Given records:

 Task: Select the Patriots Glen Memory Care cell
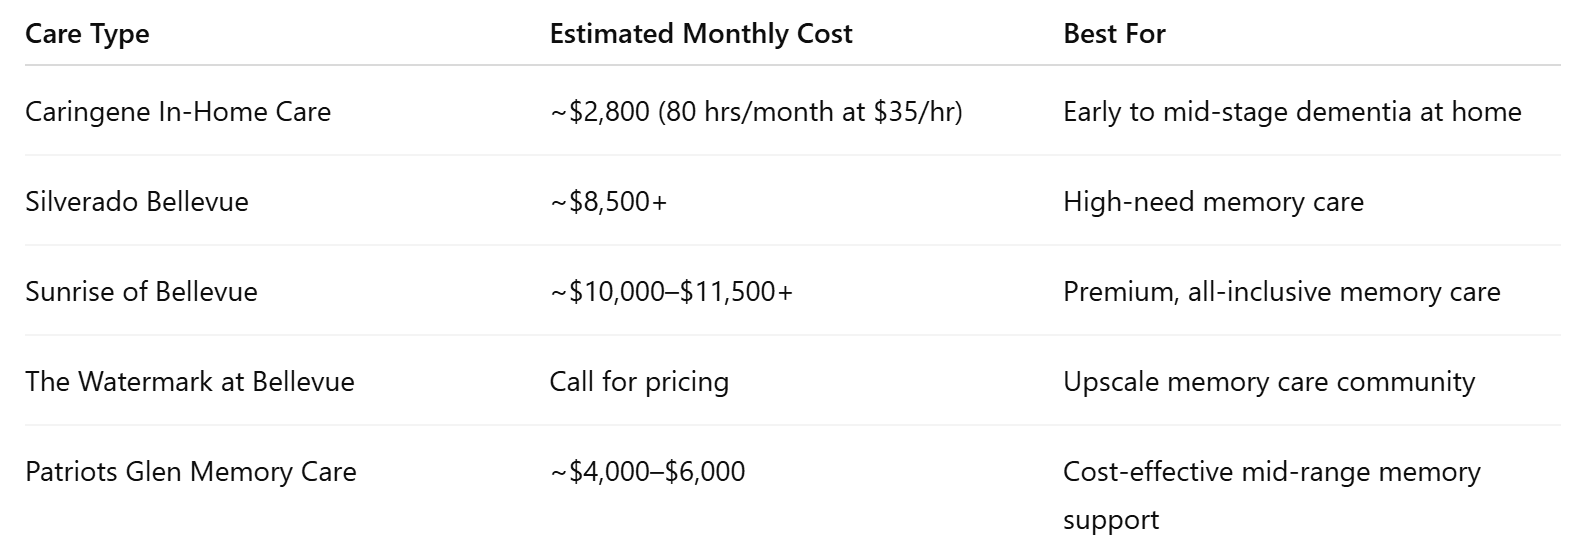click(x=191, y=471)
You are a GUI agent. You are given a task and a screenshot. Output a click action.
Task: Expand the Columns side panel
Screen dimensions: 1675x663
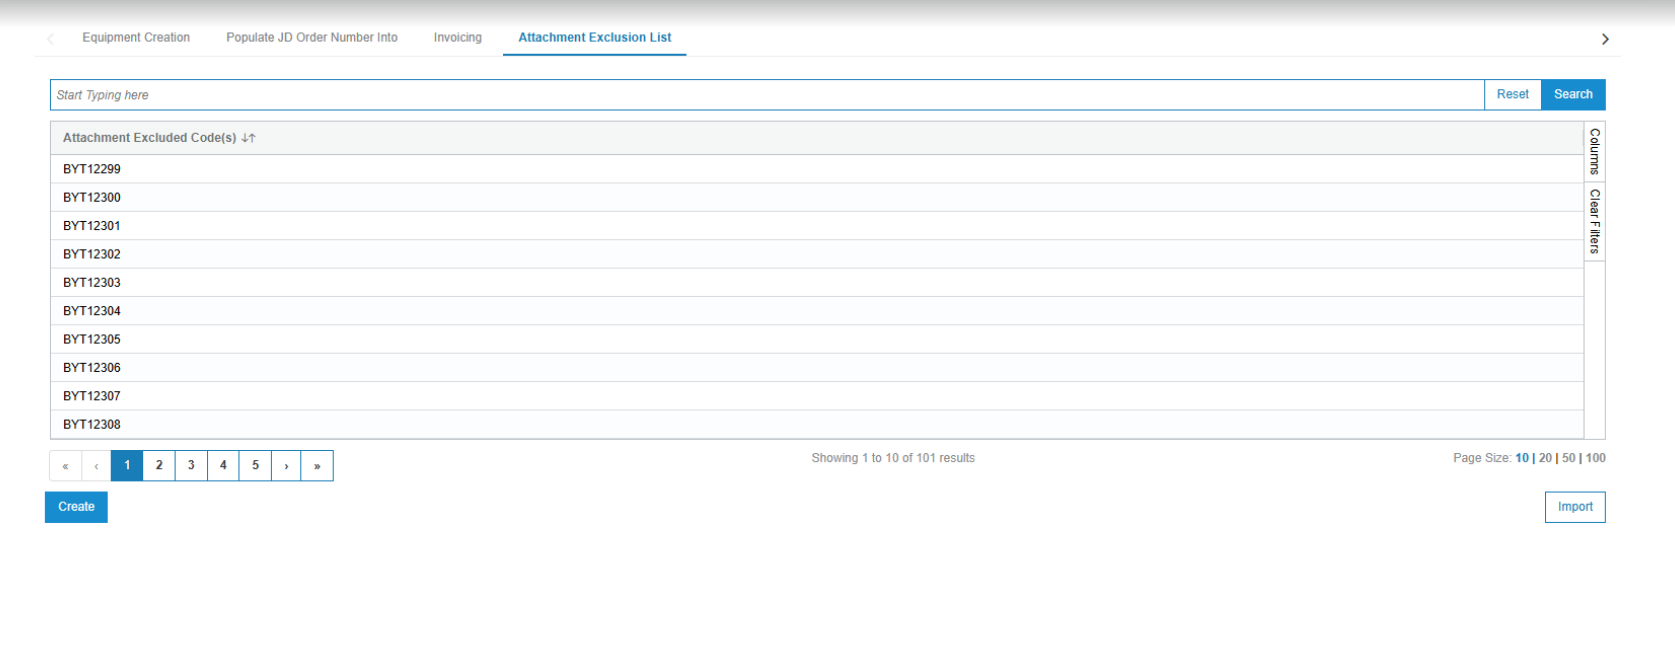click(x=1594, y=151)
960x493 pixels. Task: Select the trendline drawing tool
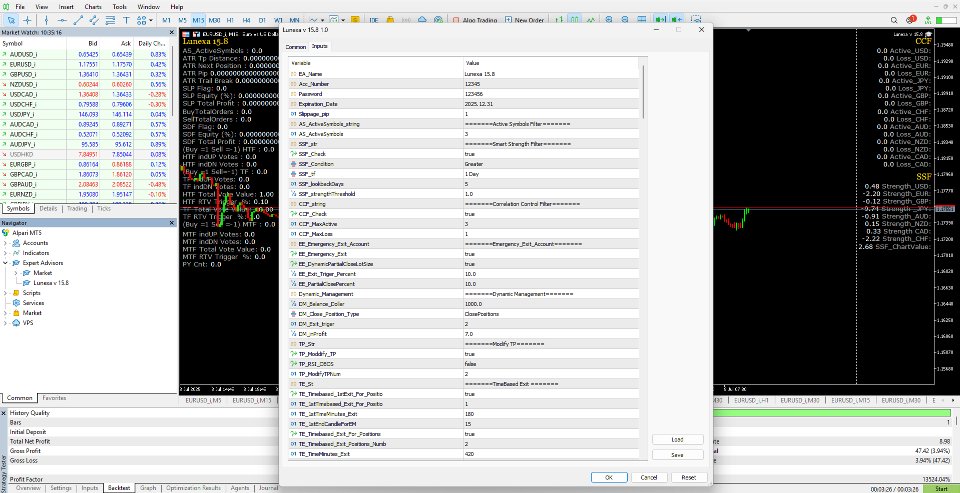[77, 19]
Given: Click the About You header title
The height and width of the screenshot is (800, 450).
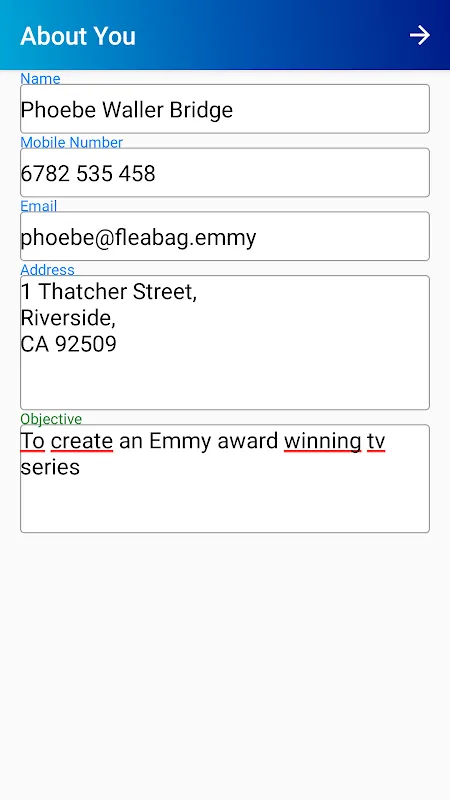Looking at the screenshot, I should [78, 36].
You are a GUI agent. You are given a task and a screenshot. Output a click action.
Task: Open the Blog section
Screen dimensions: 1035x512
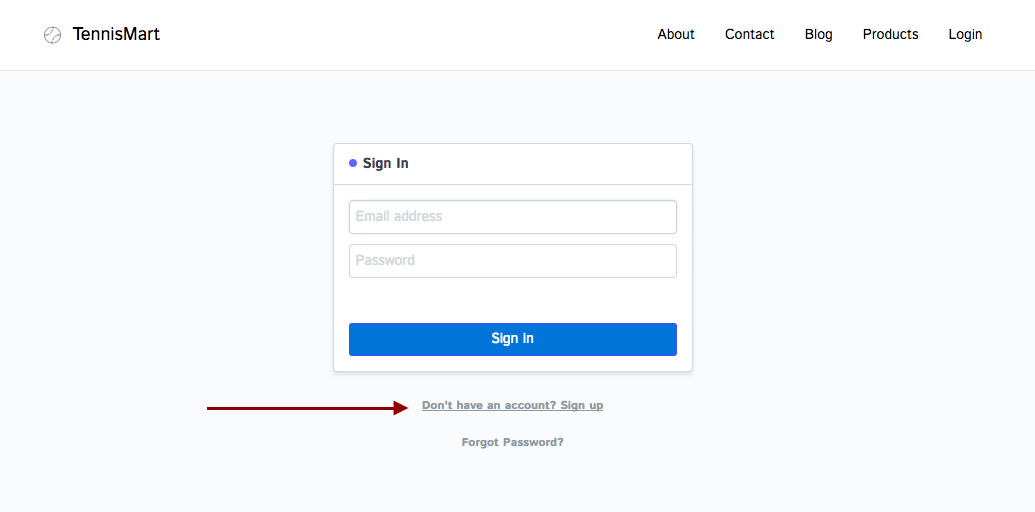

Exercise requirements: Without copying the pictures, transcribe the entries exactly.

Output:
 Task: Select the Patriots Glen Memory Care cell
click(x=191, y=471)
You are a GUI agent. You are given a task and a screenshot. Output a click action.
Task: Expand the Columns side panel
Screen dimensions: 1675x663
click(x=1594, y=151)
960x493 pixels. Task: Select the trendline drawing tool
[77, 19]
Given: Click the About You header title
The height and width of the screenshot is (800, 450).
Looking at the screenshot, I should [78, 36].
You are a GUI agent. You are given a task and a screenshot. Output a click action.
Task: Open the Blog section
Screen dimensions: 1035x512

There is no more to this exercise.